See main article: Sea ice thickness. Because Antarctic ice is mainly first-year ice, which is not as thick as multiyear ice, it is generally less than a few meters thick. Snowfall and flooding of the ice can thicken it substantially, and the layer structure of Antarctic ice is often quite complex.
Sea ice extent in Antarctica varies a lot year by year. This makes it difficult determine a trend, and record highs and record lows have been observed between 2013 and 2023. The general trend since 1979, the start of the satellite measurements, has been roughly flat. Between 2015 and 2023, there has been a decline in sea ice, but due to the high variability, this does not correspond to a significant trend.[5] The flat trend is in contrast with Arctic sea ice, which has seen a declining trend.[6]
Recent changes in wind patterns, which are connected to regional changes in the number of extratropical cyclones and anticyclones,[11] around Antarctica have advected the sea ice farther north in some areas and not as far north in others.
Atmospheric and oceanic drivers likely have contributed to the formation of regionally varying trends in Antarctic sea-ice extent. For example, temperatures in the atmosphere and Southern Ocean have increased during the period 1979–2004. However, sea ice grows faster than it melts, because of a weakly stratified ocean.

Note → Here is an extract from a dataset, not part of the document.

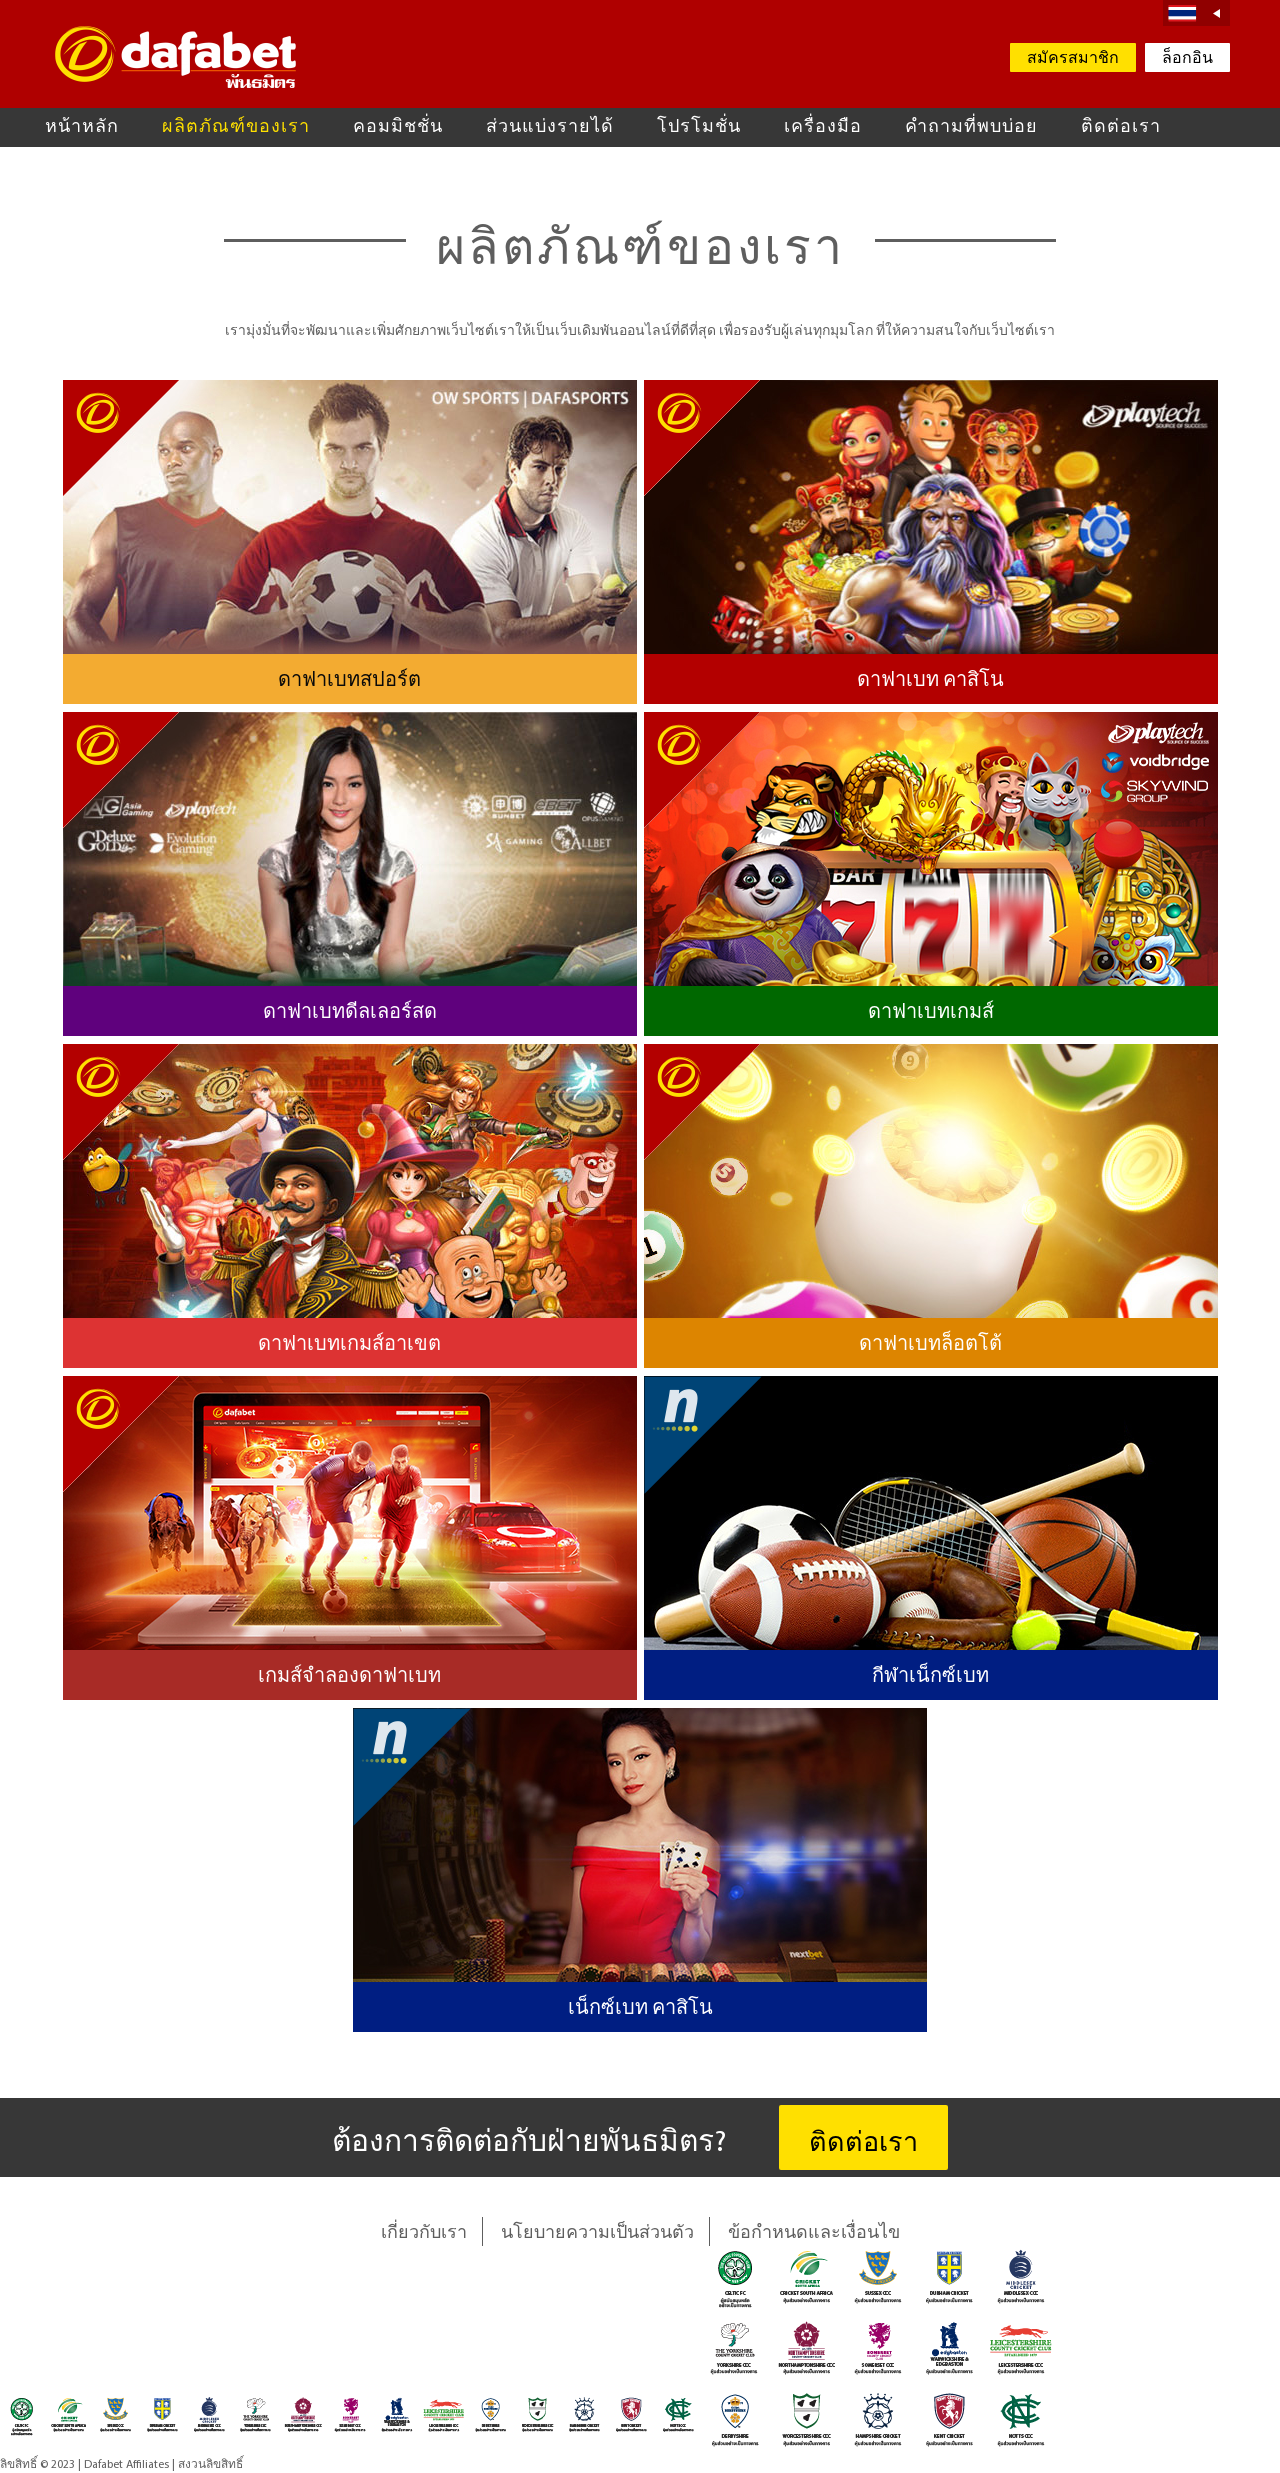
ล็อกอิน (1187, 59)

Thus, this oceanic mechanism is, among others, contributing to an increase in the net ice production, potentially resulting in more sea ice.[12] Although thickness observations are limited, modelling suggests that observed ice-drift toward the coastal regions makes an additional contribution for dynamical sea-ice thickening during autumn and winter.[13]
Observed autumn and spring trends in the number of extratropical cyclones, anticyclones and blocks, which have a strong thermodynamic control through temperature advection, and a strong dynamic control through ice-drift, on sea-ice extent during the same and also during following seasons are almost everywhere around Antarctica in agreement with the observed, regionally varying, trends in sea-ice extent.[11] Consequently, the near-surface winds steered around weather systems are thought to explain large parts of the inhomogeneous Antarctica sea-ice trends.

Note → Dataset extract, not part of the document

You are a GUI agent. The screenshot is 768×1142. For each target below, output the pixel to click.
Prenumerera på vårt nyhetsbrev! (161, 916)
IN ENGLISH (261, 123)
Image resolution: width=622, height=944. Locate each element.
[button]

The 2021 IPCC AR6 report confirms the observed increasing trend in the mean Antarctic sea ice area over the period from 1979 to 2014 but assesses that there was a decline after 2014, with the least extent reached in 2017, and a following growth.[14] The report then concludes that there is “high confidence” that there is no significant trend in the satellite observed Antarctic sea ice area from 1979 to 2020 in both winter and summer.
In early January 2023, the National Snow and Ice Data Center reported that Antarctic sea ice extent stood at the lowest in the 45-year satellite record—more than 500,000 square kilometers (193,000 square miles) below the previous record (2018), with four of the five lowest years for the last half of December having occurred since 2016.[15]

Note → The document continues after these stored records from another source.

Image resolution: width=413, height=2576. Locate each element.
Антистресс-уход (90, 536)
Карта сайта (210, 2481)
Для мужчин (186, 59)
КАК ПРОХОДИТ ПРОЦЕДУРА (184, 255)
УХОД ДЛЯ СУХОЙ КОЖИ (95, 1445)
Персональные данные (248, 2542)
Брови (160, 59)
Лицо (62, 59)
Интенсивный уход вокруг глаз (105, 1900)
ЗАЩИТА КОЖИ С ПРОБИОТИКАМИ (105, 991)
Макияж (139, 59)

Monitoring changes in sea ice is important as this impacts the psychrophiles that live here.[16]
Changes in Antarctic sea ice are also important because of implications for atmospheric and oceanic circulation.[17] When sea ice forms, it rejects salt (ocean water is saline but sea ice is largely fresh) so dense salty water is formed which sinks and plays a key role in formation of Antarctic Bottom Water.
The force of moving ice is considerable; it can crush ships that are caught in the ice pack, and severely limits the areas where ships can reach the land, even in summer. Icebreakers, iceports and ice piers are used to land supplies.